Burke, a special deputy prosecuting attorney for the program and a former employee of Amaro’s, said she didn’t draft the letter. She took offense to the insinuation that someone in the program wasn’t capable of writing a letter to the editor.

“Dusty is very bright and very articulate,” Burke said. “If (Siegwarth) wants to make condescending comments about her, that’s very inappropriate.”

Siegwarth also alleges endorsements of Mitchell by candidates for political office or elected officials violate the judicial code of ethics. The complaint includes a copy of a page from Mitchell’s campaign Web site that has endorsements of the judge.

“As far as I know it’s not an endorsement by a political party,” said Barry McHugh, treasurer for Mitchell’s campaign. “It’s an endorsement by an individual.”

Mitchell said Tuesday the code prohibits judges and judicial candidates from endorsing a political party or candidate, but “it doesn’t say that any non-judicial candidate can’t endorse me or endorse Rami.”

The complaint’s final allegation concerns a hot dog barbecue held for Mitchell on Saturday in Sandpoint.

Siegwarth alleges that Mitchell listed the event on the Bonner County Republican Central Committee Web site “without a disclaimer.” Siegwarth said a coffee event for Amaro included a disclaimer saying the Republicans didn’t endorse candidates in nonpartisan races.

Dan Young, secretary for the county’s Republican committee, said the calendar is put together by a volunteer. Though the copy of the calendar attached to the complaint didn’t include a disclaimer under Mitchell’s event, the Web site on Tuesday included a disclaimer under the hot dog barbecue.

Young said the volunteer forgot to put the disclaimer under Mitchell’s event and two others and made the change to the site on Tuesday.

“She said, ‘I messed up a couple of things and corrected them,’ ” Young said. “Nobody told her to change it.
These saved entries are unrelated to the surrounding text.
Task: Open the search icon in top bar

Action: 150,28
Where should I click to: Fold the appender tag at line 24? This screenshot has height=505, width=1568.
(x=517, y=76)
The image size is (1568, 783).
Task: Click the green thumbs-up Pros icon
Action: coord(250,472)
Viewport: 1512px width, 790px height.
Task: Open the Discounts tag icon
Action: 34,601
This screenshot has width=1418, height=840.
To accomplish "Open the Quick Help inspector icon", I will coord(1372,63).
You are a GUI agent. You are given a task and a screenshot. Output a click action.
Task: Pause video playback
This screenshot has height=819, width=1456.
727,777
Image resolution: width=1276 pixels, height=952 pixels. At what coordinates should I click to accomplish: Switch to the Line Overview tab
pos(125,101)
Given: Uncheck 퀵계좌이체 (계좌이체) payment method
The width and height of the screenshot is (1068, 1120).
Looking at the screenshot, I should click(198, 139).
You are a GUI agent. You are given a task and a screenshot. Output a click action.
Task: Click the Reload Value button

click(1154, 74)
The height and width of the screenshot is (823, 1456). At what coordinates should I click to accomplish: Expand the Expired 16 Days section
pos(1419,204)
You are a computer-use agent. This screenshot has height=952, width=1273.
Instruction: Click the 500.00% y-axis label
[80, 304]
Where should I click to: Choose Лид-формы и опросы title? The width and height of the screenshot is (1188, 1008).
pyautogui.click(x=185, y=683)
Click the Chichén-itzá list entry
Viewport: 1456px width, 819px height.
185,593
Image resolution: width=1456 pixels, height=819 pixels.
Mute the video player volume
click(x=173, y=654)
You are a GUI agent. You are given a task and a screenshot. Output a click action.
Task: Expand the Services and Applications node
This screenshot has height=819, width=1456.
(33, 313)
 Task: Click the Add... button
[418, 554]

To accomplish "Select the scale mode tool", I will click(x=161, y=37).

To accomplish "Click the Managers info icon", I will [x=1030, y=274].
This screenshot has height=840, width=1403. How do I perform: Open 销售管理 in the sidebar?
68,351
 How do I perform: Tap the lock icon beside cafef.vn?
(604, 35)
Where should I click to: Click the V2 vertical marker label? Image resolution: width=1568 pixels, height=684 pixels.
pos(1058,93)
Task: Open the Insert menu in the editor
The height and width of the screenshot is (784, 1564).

She wasn’t instructed to.”

The complaint also says the barbecue was held at GOP headquarters, which “indicates an endorsement by a political party.” The headquarters are in a room with a separate outside entrance at Rainbow Realty, Young’s business, he said.

Young said he organized the event, along with some Democrats, so people in Sandpoint would have a chance to meet Mitchell. He said Rainbow Realty, not the GOP, hosted the event in the parking lot of the business.

The Republican Party didn’t buy the hot dogs, either, he said.